## Material supplied:
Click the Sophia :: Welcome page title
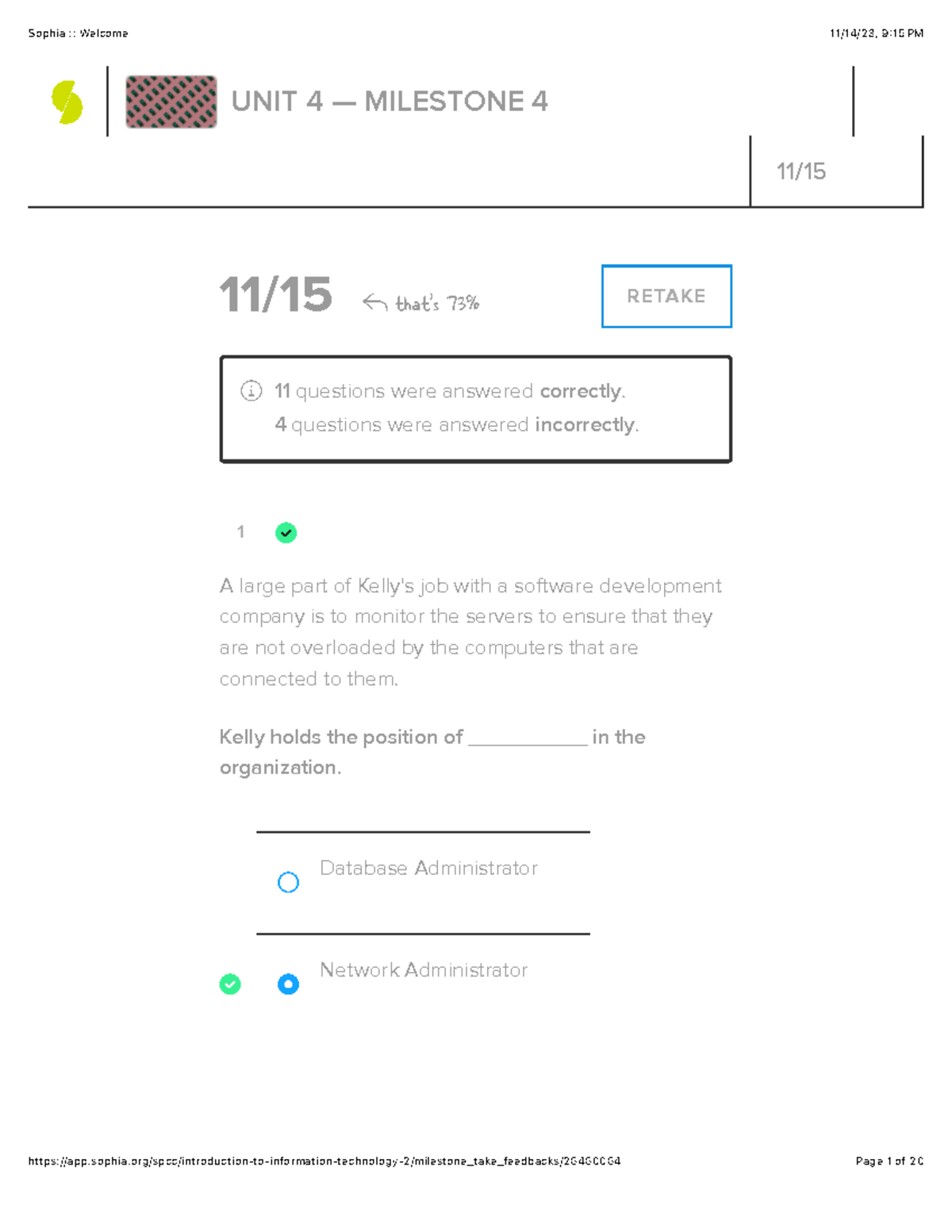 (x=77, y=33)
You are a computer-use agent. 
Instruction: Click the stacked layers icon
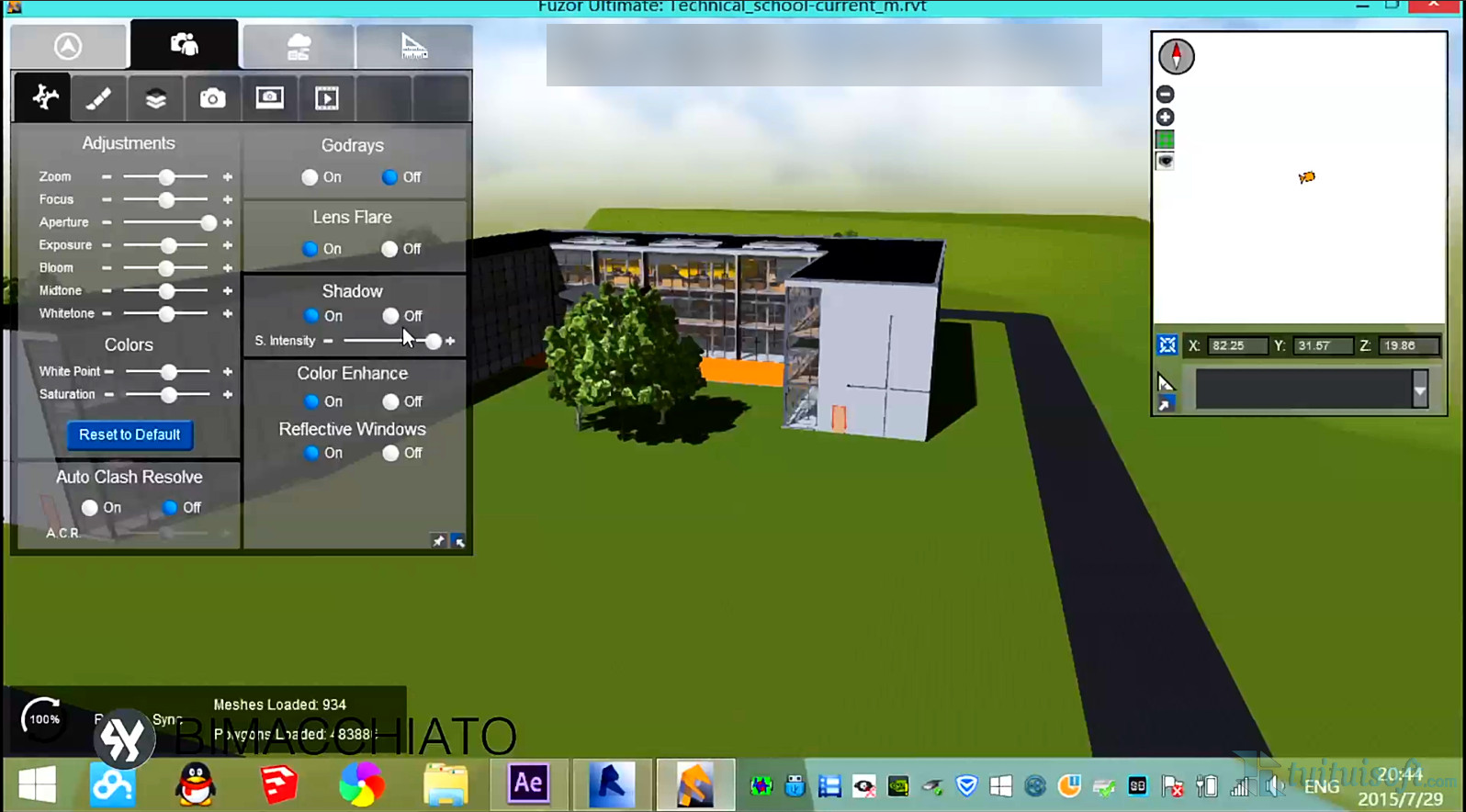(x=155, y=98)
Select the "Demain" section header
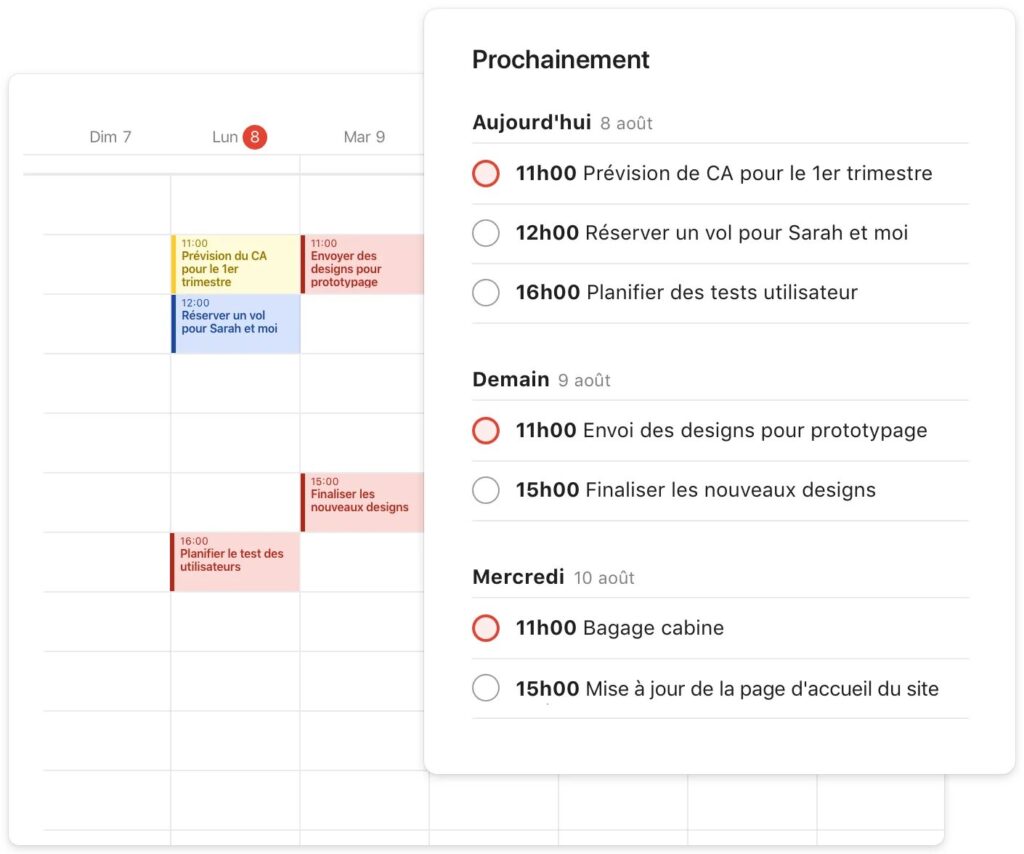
* * *
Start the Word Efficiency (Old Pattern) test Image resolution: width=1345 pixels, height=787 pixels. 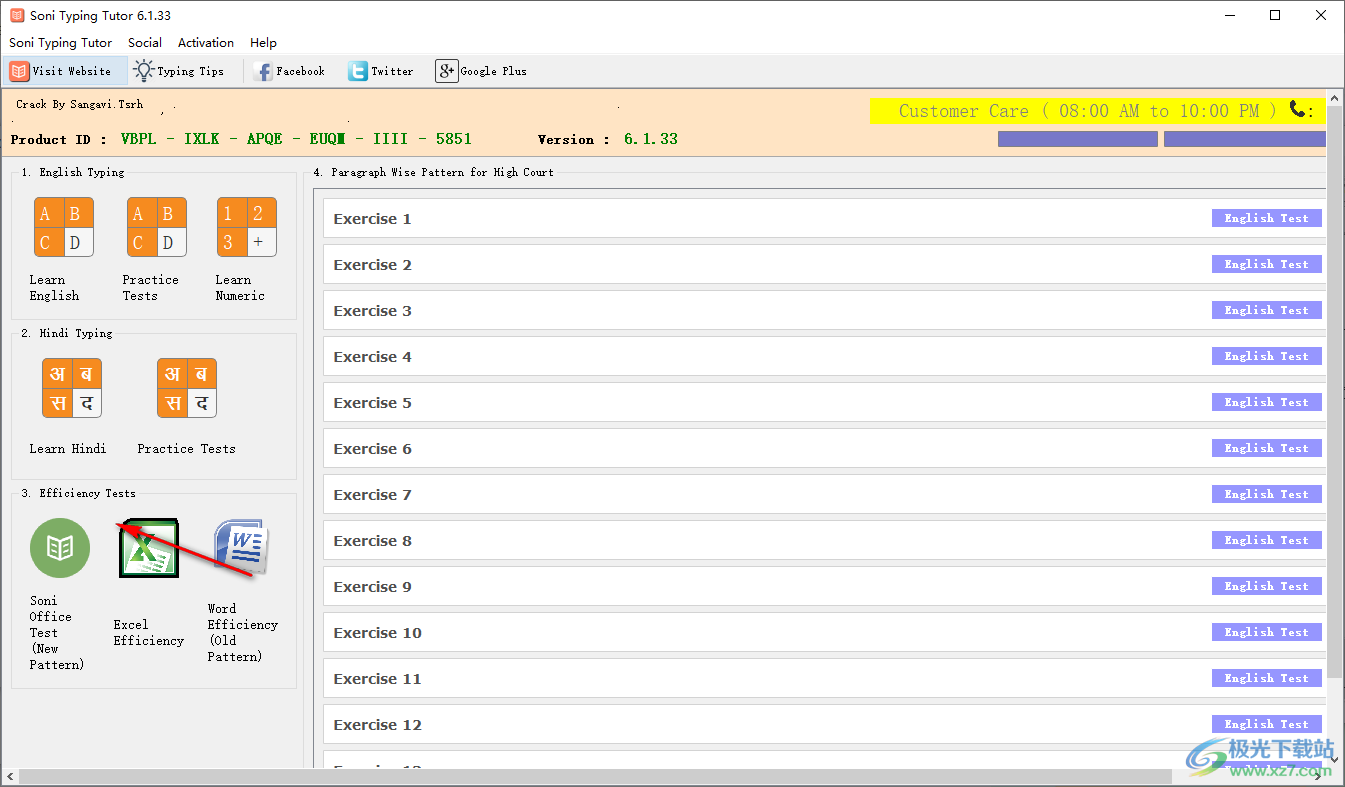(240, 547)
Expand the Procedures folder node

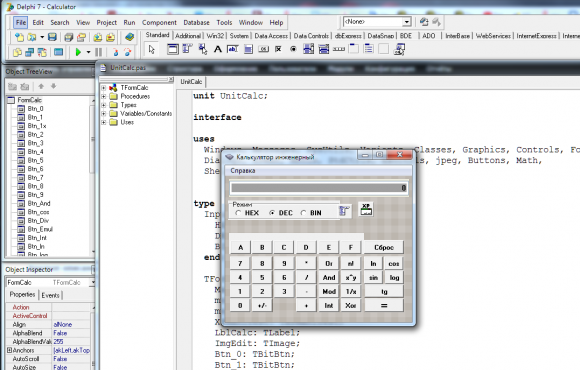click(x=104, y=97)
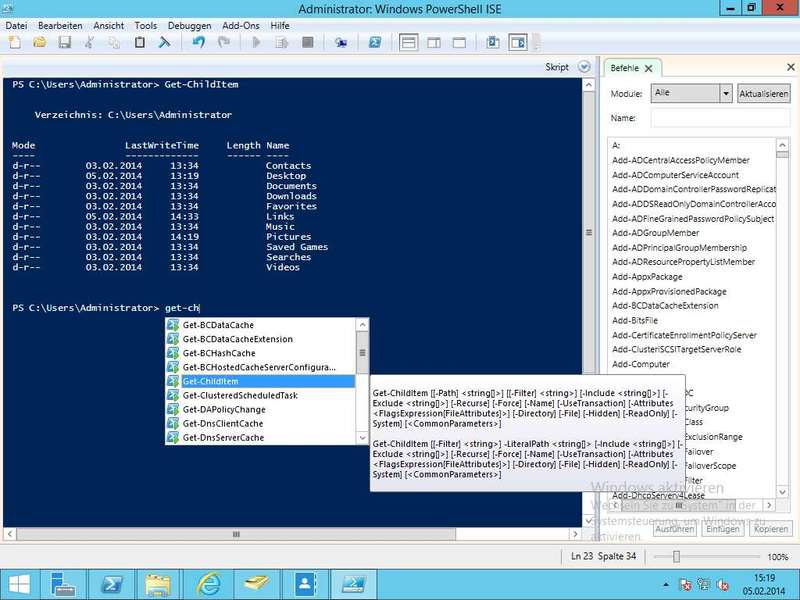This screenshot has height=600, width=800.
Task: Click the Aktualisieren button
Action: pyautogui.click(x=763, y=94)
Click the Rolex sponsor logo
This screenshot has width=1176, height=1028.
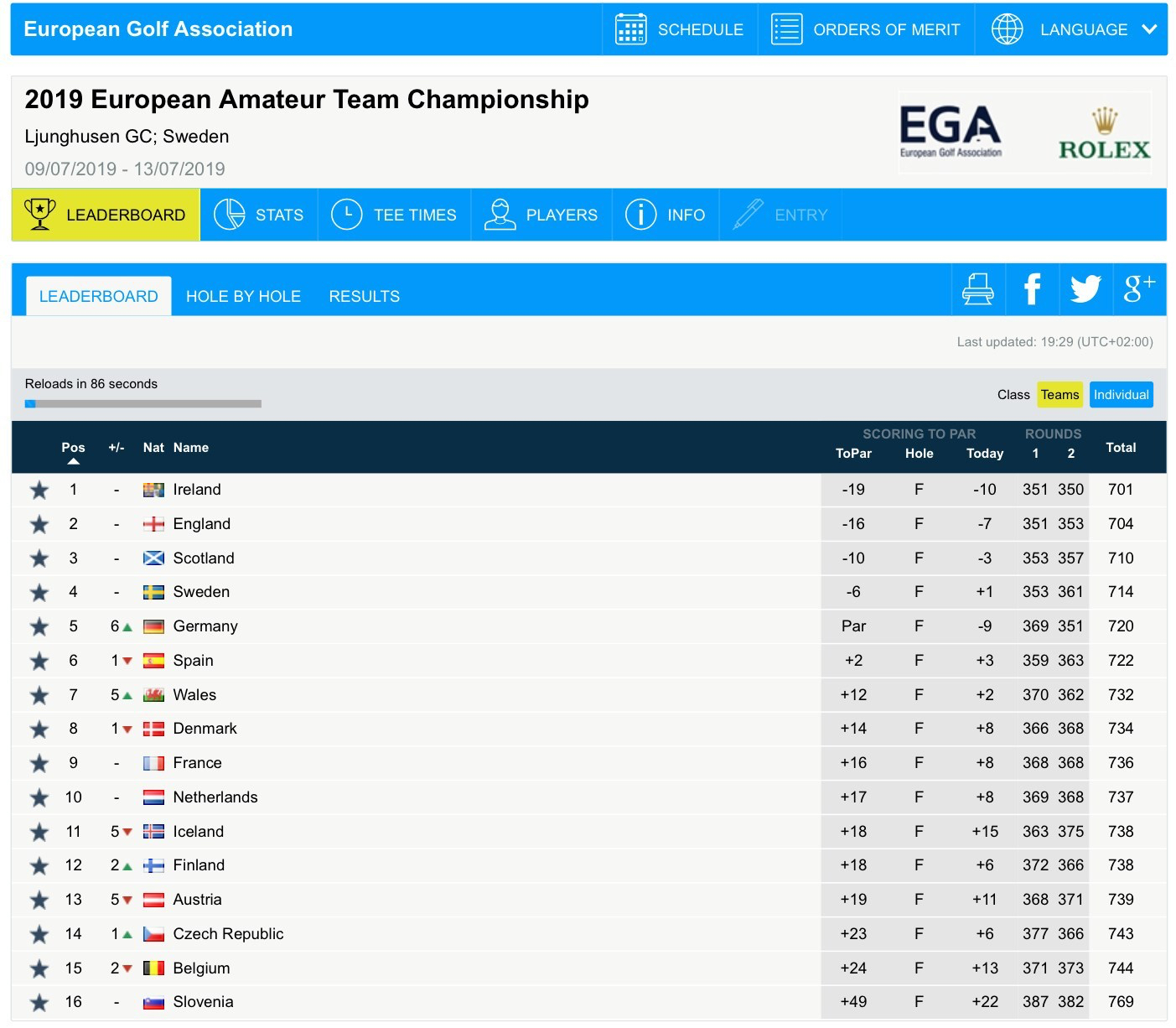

## Task objective:
Transcribe, word for word, the lines of the listing above from the one that contains "Expand the Procedures folder node" through the one that contains "This screenshot has width=1176, height=1028.", keeping both ends and dropping the pictures.

## Result below:
Expand the Procedures folder node

click(x=104, y=97)
This screenshot has height=600, width=800.
Task: Click the Aktualisieren button
Action: pyautogui.click(x=763, y=94)
Click the Rolex sponsor logo
This screenshot has width=1176, height=1028.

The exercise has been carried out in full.